Copy out the data word for word, from the line containing "Given: Open the GoToMeeting menu in menu bar" through the end of the data, inclusive.

BEGIN

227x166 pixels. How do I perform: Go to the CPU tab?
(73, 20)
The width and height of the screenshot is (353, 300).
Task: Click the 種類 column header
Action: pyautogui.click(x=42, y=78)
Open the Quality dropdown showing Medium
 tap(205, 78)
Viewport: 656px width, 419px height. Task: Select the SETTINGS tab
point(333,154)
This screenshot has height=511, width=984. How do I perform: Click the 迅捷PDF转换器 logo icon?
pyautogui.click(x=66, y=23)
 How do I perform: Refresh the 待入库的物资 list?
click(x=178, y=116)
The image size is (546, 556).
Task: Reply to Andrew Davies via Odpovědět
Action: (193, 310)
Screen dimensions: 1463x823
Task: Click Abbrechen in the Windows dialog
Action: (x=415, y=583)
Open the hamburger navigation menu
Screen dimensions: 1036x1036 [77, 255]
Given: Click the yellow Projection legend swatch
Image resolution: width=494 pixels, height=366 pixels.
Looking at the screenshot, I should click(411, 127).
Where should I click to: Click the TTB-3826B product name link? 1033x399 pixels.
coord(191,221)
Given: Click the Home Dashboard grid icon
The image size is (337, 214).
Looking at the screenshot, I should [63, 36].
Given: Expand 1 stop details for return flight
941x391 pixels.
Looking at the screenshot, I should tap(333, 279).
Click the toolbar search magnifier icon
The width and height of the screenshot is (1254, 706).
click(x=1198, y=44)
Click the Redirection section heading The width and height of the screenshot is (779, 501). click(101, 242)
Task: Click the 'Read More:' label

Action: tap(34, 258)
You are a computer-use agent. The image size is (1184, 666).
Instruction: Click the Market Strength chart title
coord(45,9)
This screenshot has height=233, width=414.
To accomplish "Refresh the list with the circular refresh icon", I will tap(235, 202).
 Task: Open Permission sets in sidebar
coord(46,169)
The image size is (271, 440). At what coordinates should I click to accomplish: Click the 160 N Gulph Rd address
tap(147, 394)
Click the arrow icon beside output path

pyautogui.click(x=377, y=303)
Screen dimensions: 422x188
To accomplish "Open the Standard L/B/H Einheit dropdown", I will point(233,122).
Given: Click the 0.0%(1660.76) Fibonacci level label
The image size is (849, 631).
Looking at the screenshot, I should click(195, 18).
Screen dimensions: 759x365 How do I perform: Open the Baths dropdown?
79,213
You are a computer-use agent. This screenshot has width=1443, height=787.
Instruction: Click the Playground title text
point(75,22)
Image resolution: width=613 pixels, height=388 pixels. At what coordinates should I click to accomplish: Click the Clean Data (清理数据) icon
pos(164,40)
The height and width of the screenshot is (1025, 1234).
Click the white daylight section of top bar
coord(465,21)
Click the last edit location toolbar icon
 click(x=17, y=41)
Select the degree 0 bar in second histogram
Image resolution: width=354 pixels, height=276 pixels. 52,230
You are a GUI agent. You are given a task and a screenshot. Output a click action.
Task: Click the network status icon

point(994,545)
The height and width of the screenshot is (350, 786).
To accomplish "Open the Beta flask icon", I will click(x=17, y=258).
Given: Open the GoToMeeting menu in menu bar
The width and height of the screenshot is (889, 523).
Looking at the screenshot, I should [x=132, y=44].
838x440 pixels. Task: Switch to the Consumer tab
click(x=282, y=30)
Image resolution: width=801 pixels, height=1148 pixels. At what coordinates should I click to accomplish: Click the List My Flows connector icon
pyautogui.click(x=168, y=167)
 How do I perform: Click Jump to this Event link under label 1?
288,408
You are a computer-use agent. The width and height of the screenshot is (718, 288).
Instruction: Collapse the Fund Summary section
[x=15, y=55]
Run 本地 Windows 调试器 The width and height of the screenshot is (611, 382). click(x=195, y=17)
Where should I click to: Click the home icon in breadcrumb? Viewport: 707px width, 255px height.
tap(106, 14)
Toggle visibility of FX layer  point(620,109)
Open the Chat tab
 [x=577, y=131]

END

The reply
Given: Open the GoToMeeting menu in menu bar
The width and height of the screenshot is (889, 523).
Looking at the screenshot, I should [x=132, y=44].
838x440 pixels. Task: Switch to the Consumer tab
click(x=282, y=30)
Image resolution: width=801 pixels, height=1148 pixels. At what coordinates should I click to accomplish: Click the List My Flows connector icon
pyautogui.click(x=168, y=167)
 How do I perform: Click Jump to this Event link under label 1?
288,408
You are a computer-use agent. The width and height of the screenshot is (718, 288).
Instruction: Collapse the Fund Summary section
[x=15, y=55]
Run 本地 Windows 调试器 The width and height of the screenshot is (611, 382). click(x=195, y=17)
Where should I click to: Click the home icon in breadcrumb? Viewport: 707px width, 255px height.
tap(106, 14)
Toggle visibility of FX layer  point(620,109)
Open the Chat tab
 [x=577, y=131]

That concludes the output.